Arctostaphylos bolensis

Scientific classification
- Kingdom: Plantae
- Clade: Tracheophytes
- Clade: Angiosperms
- Clade: Eudicots
- Clade: Asterids
- Order: Ericales
- Family: Ericaceae
- Genus: Arctostaphylos
- Species: A. bolensis
- Binomial name: Arctostaphylos bolensis P.V.Wells (1992)

= Arctostaphylos bolensis =

- Genus: Arctostaphylos
- Species: bolensis
- Authority: P.V.Wells (1992)

Species of flowering plant

Arctostaphylos bolensis is a species of perennial shrub in the heather family commonly known as the Cerro Bola manzanita. This species of manzanita is characterized by an erect habit, pendent panicles and the lack of a burl. It is a prolific bloomer, and when in blossom, it is enshrouded in white to pink urn-shaped flowers. This species is endemic to the Cerro Bola, and possibly the Cerro Italia, two mountain ranges southwest of the Valle de Las Palmas in northern Baja California.

== Description ==
This species of perennial evergreen plant grows as an erect shrub 2 to 4 m in height, lacking a burl at the base. The stems are hairless. The leaves are glabrous, shaped elliptic to ovate, and with a glaucous-green color. The inflorescence is a showy panicle with 4 to 8 spreading branches, with congest flowers. The bracts are leafy, and somewhat reduced, 4 to 6 mm long. The fruit is 4 to 8 mm large, shaped ovoid, and has a solid stone within.

== Taxonomy ==
Arctostaphylos bolensis was described by American botanist Philip Vincent Wells in a 1992 issue of the Four Seasons, a publication by the Regional Parks Botanic Garden.

=== Characteristics ===
This species is related to Arctostaphylos otayensis, which occurs to the north in the San Ysidro Mountains. This species differs from A. otayensis in having a pendent panicle and stones which are solid, with the nutlets not separable. Arctostaphylos bolensis has an overlapping range with A. glandulosa subsp. adamsii and A. glandulosa subsp. leucophylla, but is distinguished from these by the lack of a burl at the base and a taller habit.
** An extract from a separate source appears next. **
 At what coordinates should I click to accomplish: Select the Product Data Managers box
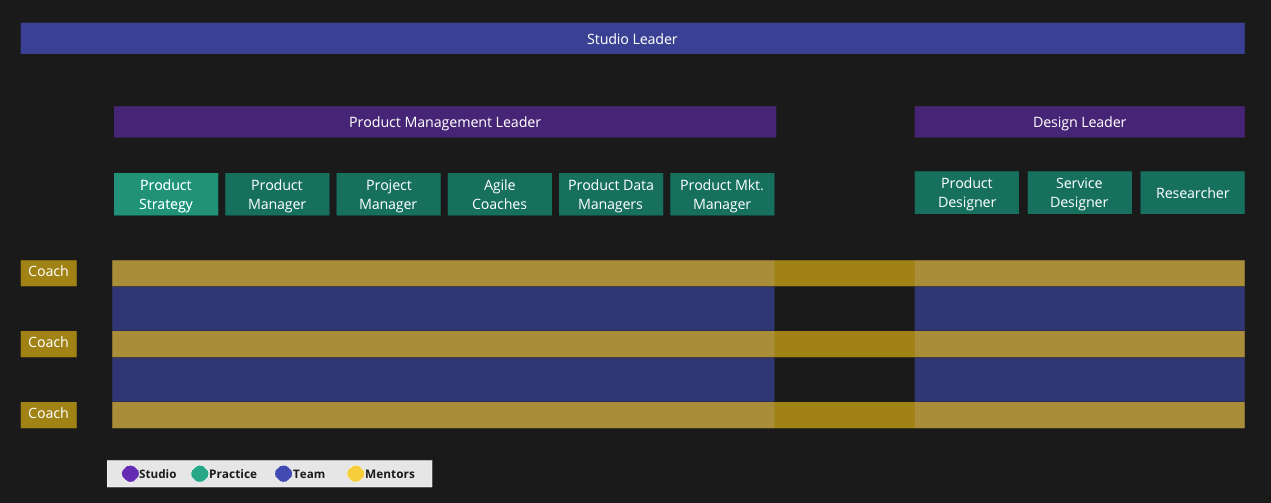tap(611, 195)
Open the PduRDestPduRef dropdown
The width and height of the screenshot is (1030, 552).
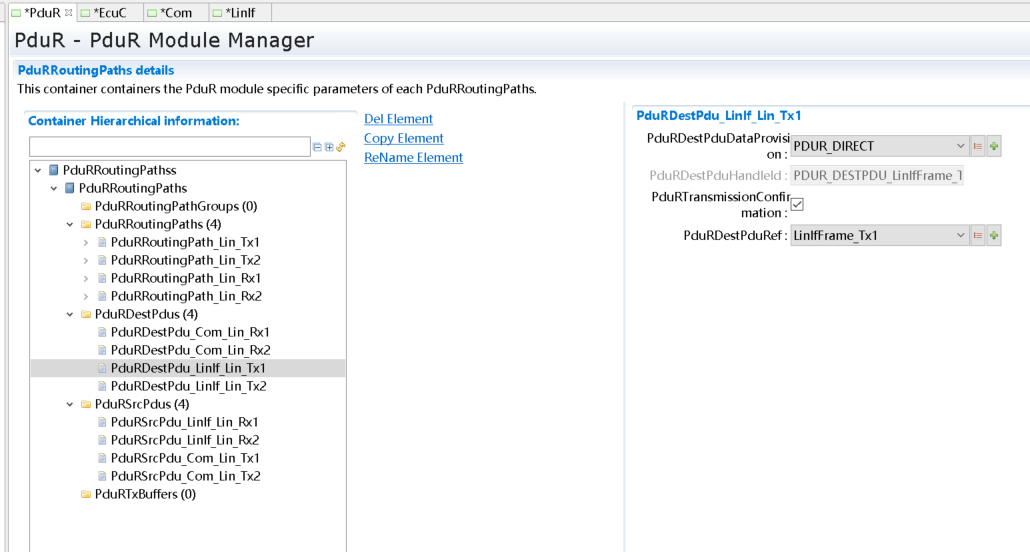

== Distribution and habitat ==
This species is endemic to the state of Baja California in northwestern Mexico. There, it is limited to the mountains of the Cerro Bola, and possibly reported from the Cerro Italia. The Cerro Bola is a mountain range southwest of the Valle de Las Palmas, or roughly between Tecate and Ensenada. Within its small range, it is found growing in interior uplands under 400 m.